** RECORDED DATA follows **
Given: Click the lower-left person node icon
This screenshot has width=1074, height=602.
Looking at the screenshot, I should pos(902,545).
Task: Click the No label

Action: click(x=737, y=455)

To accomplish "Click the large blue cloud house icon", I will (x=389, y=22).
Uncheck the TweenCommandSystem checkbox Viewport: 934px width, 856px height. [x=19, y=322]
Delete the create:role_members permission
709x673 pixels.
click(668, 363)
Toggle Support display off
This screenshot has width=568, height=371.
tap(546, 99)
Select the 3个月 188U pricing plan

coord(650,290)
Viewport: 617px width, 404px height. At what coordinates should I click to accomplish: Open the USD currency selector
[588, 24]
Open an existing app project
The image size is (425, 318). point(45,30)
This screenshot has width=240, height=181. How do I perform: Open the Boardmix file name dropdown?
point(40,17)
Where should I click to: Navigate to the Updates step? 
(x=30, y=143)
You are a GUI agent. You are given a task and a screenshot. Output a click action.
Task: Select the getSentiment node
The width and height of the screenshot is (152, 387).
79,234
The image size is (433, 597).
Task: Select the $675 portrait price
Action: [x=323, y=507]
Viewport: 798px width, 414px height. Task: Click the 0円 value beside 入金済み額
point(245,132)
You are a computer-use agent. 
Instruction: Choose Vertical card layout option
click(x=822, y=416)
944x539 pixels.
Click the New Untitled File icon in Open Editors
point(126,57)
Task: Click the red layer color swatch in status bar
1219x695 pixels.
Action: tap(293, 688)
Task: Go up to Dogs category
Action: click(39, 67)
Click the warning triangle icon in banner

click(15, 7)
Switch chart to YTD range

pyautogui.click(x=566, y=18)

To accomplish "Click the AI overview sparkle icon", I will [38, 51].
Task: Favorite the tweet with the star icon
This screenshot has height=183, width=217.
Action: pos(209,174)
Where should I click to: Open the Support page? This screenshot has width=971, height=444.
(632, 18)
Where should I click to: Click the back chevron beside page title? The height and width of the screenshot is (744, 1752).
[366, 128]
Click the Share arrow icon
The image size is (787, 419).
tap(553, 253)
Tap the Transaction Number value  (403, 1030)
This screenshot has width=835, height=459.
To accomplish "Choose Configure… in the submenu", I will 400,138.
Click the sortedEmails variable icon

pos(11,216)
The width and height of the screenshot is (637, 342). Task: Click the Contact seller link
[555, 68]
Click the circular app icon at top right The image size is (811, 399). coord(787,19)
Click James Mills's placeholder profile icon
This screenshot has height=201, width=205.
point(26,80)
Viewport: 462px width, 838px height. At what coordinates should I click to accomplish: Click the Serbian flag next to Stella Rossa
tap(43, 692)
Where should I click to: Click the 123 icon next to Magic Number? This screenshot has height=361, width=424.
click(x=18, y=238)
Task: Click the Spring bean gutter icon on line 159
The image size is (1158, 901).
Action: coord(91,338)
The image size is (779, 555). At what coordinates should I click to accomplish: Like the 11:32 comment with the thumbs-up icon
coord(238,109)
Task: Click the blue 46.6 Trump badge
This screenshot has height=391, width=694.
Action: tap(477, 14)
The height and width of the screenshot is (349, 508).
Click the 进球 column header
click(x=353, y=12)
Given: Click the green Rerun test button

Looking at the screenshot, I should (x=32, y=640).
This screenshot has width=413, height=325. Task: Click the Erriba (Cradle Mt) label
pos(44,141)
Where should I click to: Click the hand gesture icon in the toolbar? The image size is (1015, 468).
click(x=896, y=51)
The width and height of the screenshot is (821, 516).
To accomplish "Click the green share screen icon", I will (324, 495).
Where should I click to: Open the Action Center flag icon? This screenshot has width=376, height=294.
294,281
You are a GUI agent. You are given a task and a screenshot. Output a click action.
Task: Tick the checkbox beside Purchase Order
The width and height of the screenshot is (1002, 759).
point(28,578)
** End of RECORDED DATA **
Copy out every line of the data above, exactly as given.

Given: Click the lower-left person node icon
This screenshot has width=1074, height=602.
Looking at the screenshot, I should pos(902,545).
Task: Click the No label

Action: click(x=737, y=455)

To accomplish "Click the large blue cloud house icon", I will (x=389, y=22).
Uncheck the TweenCommandSystem checkbox Viewport: 934px width, 856px height. [x=19, y=322]
Delete the create:role_members permission
709x673 pixels.
click(668, 363)
Toggle Support display off
This screenshot has width=568, height=371.
tap(546, 99)
Select the 3个月 188U pricing plan

coord(650,290)
Viewport: 617px width, 404px height. At what coordinates should I click to accomplish: Open the USD currency selector
[588, 24]
Open an existing app project
The image size is (425, 318). point(45,30)
This screenshot has width=240, height=181. How do I perform: Open the Boardmix file name dropdown?
point(40,17)
Where should I click to: Navigate to the Updates step? 
(x=30, y=143)
You are a GUI agent. You are given a task and a screenshot. Output a click action.
Task: Select the getSentiment node
The width and height of the screenshot is (152, 387).
79,234
The image size is (433, 597).
Task: Select the $675 portrait price
Action: [x=323, y=507]
Viewport: 798px width, 414px height. Task: Click the 0円 value beside 入金済み額
point(245,132)
You are a computer-use agent. 
Instruction: Choose Vertical card layout option
click(x=822, y=416)
944x539 pixels.
Click the New Untitled File icon in Open Editors
point(126,57)
Task: Click the red layer color swatch in status bar
1219x695 pixels.
Action: tap(293, 688)
Task: Go up to Dogs category
Action: click(39, 67)
Click the warning triangle icon in banner

click(15, 7)
Switch chart to YTD range

pyautogui.click(x=566, y=18)

To accomplish "Click the AI overview sparkle icon", I will [38, 51].
Task: Favorite the tweet with the star icon
This screenshot has height=183, width=217.
Action: pos(209,174)
Where should I click to: Open the Support page? This screenshot has width=971, height=444.
(632, 18)
Where should I click to: Click the back chevron beside page title? The height and width of the screenshot is (744, 1752).
[366, 128]
Click the Share arrow icon
The image size is (787, 419).
tap(553, 253)
Tap the Transaction Number value  (403, 1030)
This screenshot has width=835, height=459.
To accomplish "Choose Configure… in the submenu", I will 400,138.
Click the sortedEmails variable icon

pos(11,216)
The width and height of the screenshot is (637, 342). Task: Click the Contact seller link
[555, 68]
Click the circular app icon at top right The image size is (811, 399). coord(787,19)
Click James Mills's placeholder profile icon
This screenshot has height=201, width=205.
point(26,80)
Viewport: 462px width, 838px height. At what coordinates should I click to accomplish: Click the Serbian flag next to Stella Rossa
tap(43, 692)
Where should I click to: Click the 123 icon next to Magic Number? This screenshot has height=361, width=424.
click(x=18, y=238)
Task: Click the Spring bean gutter icon on line 159
The image size is (1158, 901).
Action: coord(91,338)
The image size is (779, 555). At what coordinates should I click to accomplish: Like the 11:32 comment with the thumbs-up icon
coord(238,109)
Task: Click the blue 46.6 Trump badge
This screenshot has height=391, width=694.
Action: tap(477, 14)
The height and width of the screenshot is (349, 508).
Click the 进球 column header
click(x=353, y=12)
Given: Click the green Rerun test button

Looking at the screenshot, I should (x=32, y=640).
This screenshot has width=413, height=325. Task: Click the Erriba (Cradle Mt) label
pos(44,141)
Where should I click to: Click the hand gesture icon in the toolbar? The image size is (1015, 468).
click(x=896, y=51)
The width and height of the screenshot is (821, 516).
To accomplish "Click the green share screen icon", I will (324, 495).
Where should I click to: Open the Action Center flag icon? This screenshot has width=376, height=294.
294,281
You are a GUI agent. You are given a task and a screenshot. Output a click action.
Task: Tick the checkbox beside Purchase Order
The width and height of the screenshot is (1002, 759).
point(28,578)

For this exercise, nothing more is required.